Rodale: Boost Soil & Savings with Crop-Livestock Integration

TL;DR: Integrating crops and livestock on farms boosts profitability and environmental health by reducing external inputs and maximizing on-farm resources.
- Combine crops and livestock to reduce feed and fertilizer costs.
- Utilize marginal lands productively with grazing animals.
- Improve soil health and sequester carbon with animal integration.
- Enhance biodiversity and pest management through varied rotations.
- Mimic natural systems for ecological balance and farm resilience.
Why it matters: Integrating livestock and crops on farms can significantly cut costs, improve soil fertility, and reduce environmental impact, offering a pathway to more sustainable and profitable agricultural systems.
Do this next: Research local resources and examples of successful crop-livestock integration specific to your region and farm size.
Recommended for: Farmers, agricultural researchers, and policymakers interested in regenerative and sustainable farming practices that unite crop and animal production.
The Rodale Institute highlights the numerous benefits of integrating crops and livestock in farming systems, particularly for organic producers who often separate these elements, leading to higher costs from off-farm feed and fertilizer purchases. This separation increases production expenses due to premium prices for organic grain and contributes to greenhouse gas emissions from transportation. A four-year USDA-funded project by researchers from Iowa State University, the University of Minnesota, and Rodale Institute evaluated production, environmental, and economic advantages of combining cash crops with forage for grazing, such as small grains and hay.

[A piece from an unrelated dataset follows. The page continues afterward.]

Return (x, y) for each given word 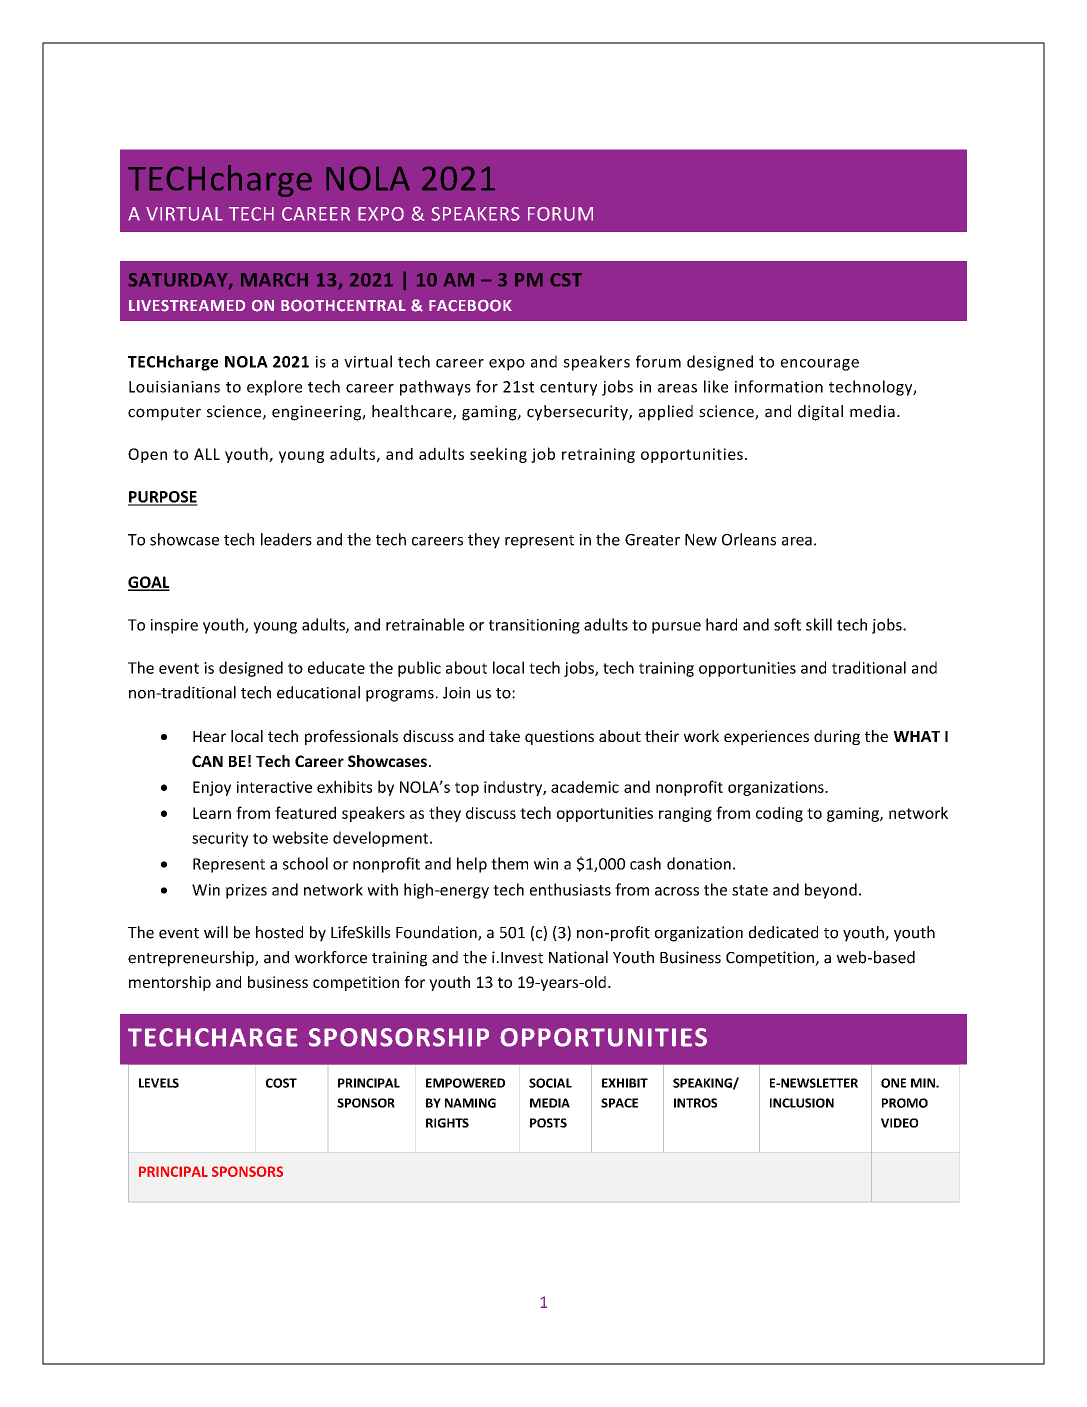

Key benefits include reducing animal feed costs by utilizing on-farm forages, making productive use of marginal lands unsuitable for intensive cropping, lowering labor requirements through natural grazing management, decreasing machinery inputs for feed production and application, improving soil health via organic matter additions from manure and trampling, increasing farm biodiversity through diverse rotations and habitats, providing additional weed management as livestock consume weeds, offering a natural source of plant fertility from manure, and reducing pest problems by breaking pest cycles. The project compared two rotations: pasture-winter wheat-soybean-pasture and pasture-winter rye/hairy vetch-corn-pasture, with dairy steers grazing cover crops to integrate livestock into organic systems. Monitoring focused on profitability, health benefits in meat like conjugated linoleic acids, soil-building through organic matter, carbon sequestration from manure, pest management including weed control, and food safety. This approach fosters multi-functional operations that enhance profitability and sustainability by closing nutrient loops on-farm, minimizing external dependencies, and promoting ecological balance. Such integration aligns with regenerative principles by mimicking natural systems where animals contribute to soil fertility and crop productivity simultaneously, offering a model for resilient farming amid rising input costs and environmental pressures.